In the late 1990s, some Philips electronics were marketed under the brand name "Philips Magnavox", in an attempt to increase brand awareness of the Philips name in the United States. While it did work to a degree, it also caused confusion to the consumer as to the difference between "Philips Magnavox" products and "Philips" products, resulting in Philips marketing the 2 brands separately again.
Magnavox Laserdisc player

The defense group, centered around Fort Wayne, IN, remained independent under the Magnavox Electronic Systems name, first under Philips and later in the Carlyle Group, until it was acquired by Hughes Electronics in 1995. The three areas of business of the MESC operation during the late '80s and early '90s were C-Cubed (Command, Control, and Communication), Electronic Warfare, and Sonobuoys. When Hughes Electronics sold its aerospace and defense operations to Raytheon, the former Magnavox defense operations were transferred as well.[citation needed] Shortly thereafter, Raytheon spun off the sonobuoy operation to form Under Sea Systems Inc, now Ultra-USSI in Columbia City, IN. The remainder of the operations now falls under Raytheon's Network Centric Systems in Fort Wayne, IN.

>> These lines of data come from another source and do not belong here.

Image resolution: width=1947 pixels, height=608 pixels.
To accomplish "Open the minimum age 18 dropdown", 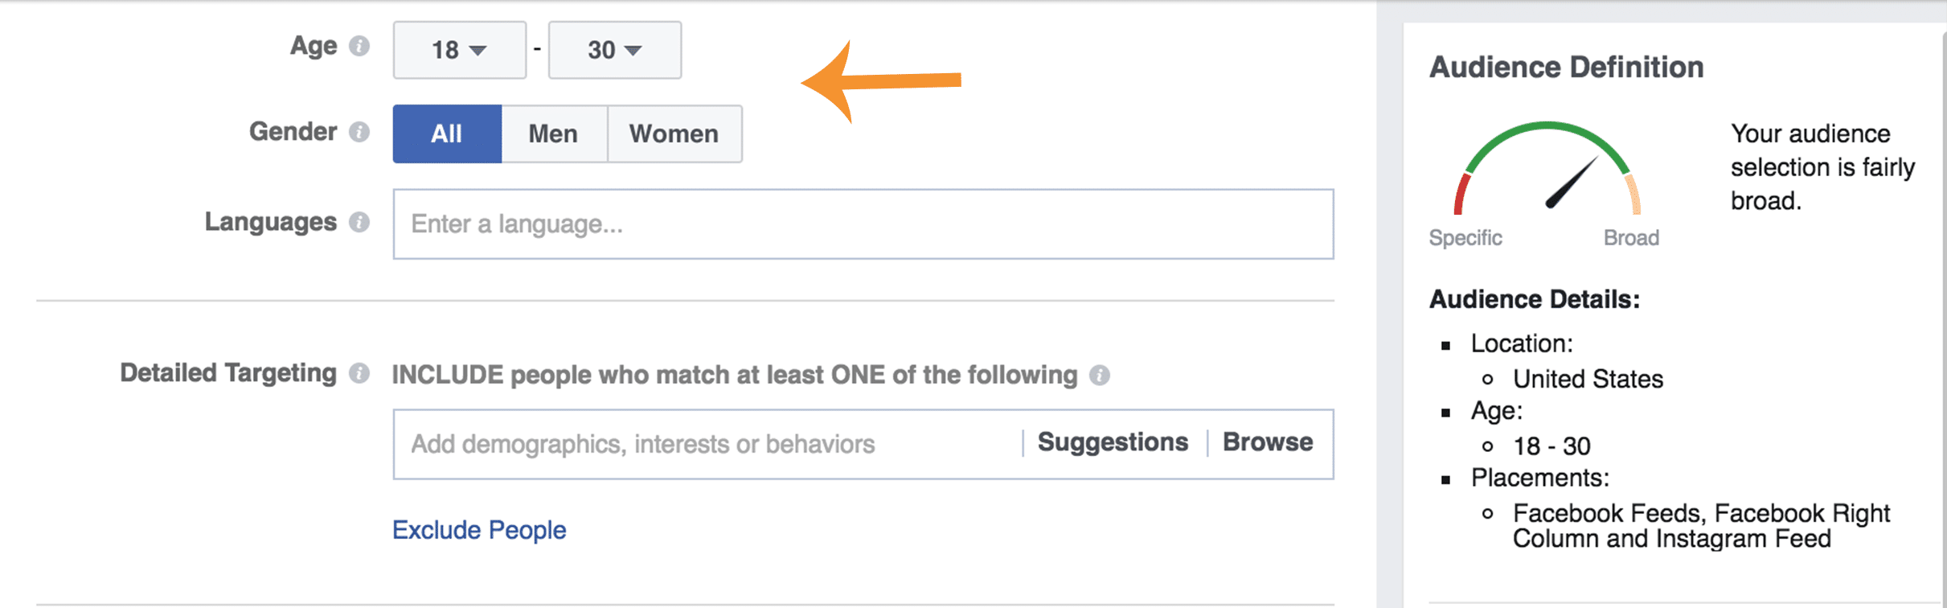I will pyautogui.click(x=460, y=50).
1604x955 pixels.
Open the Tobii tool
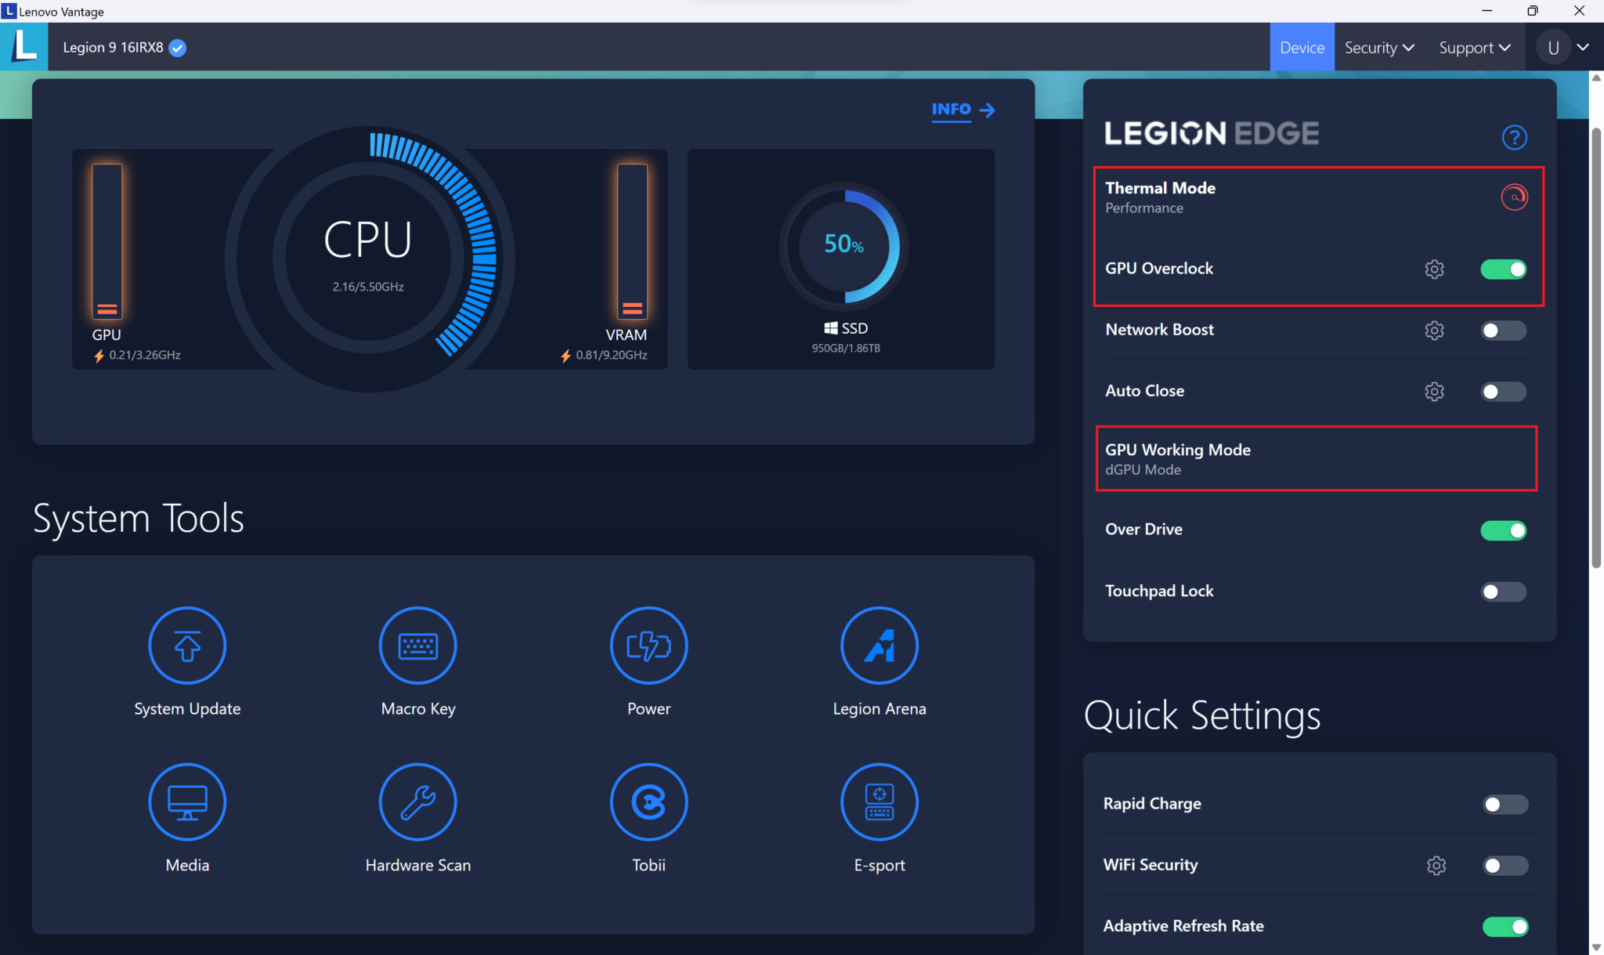point(648,802)
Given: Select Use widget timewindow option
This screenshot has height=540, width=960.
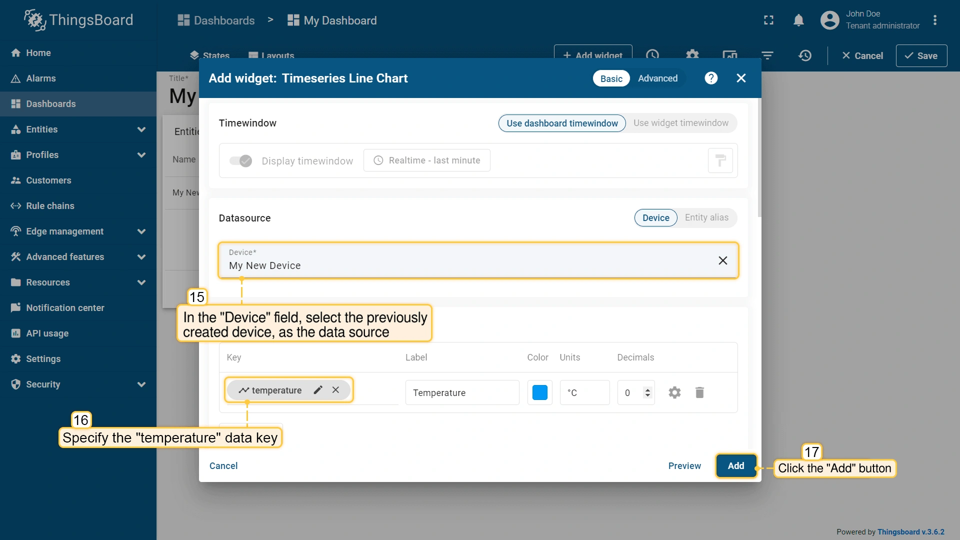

Among the defense products Magnavox manufactured the AN/ARC-164 UHF radio, AN/SSQ-53 series sonobuoys, AN/ALQ-128 EW equipment, AN/SSQ-62 series sonobuoys, and the Advanced Field Artillery Data System (AFATDS).
The brand also has worked with Funai with their televisions after the Philips Magnavox name was popular.

In Australia, the rights to the Magnavox brand are not owned by Philips but by Mistral Ltd, a Hong Kong trading company that uses it to sell audio/video equipment of a different make.